- **Task prompt**
Please return each entry in the listing exactly.

Top of Working data

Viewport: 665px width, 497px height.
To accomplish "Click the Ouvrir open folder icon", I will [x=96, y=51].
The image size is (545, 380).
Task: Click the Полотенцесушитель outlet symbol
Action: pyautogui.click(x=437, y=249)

Bottom of Working data

- **Solution to this exercise**
Viewport: 665px width, 497px height.
To accomplish "Click the Ouvrir open folder icon", I will [x=96, y=51].
The image size is (545, 380).
Task: Click the Полотенцесушитель outlet symbol
Action: pyautogui.click(x=437, y=249)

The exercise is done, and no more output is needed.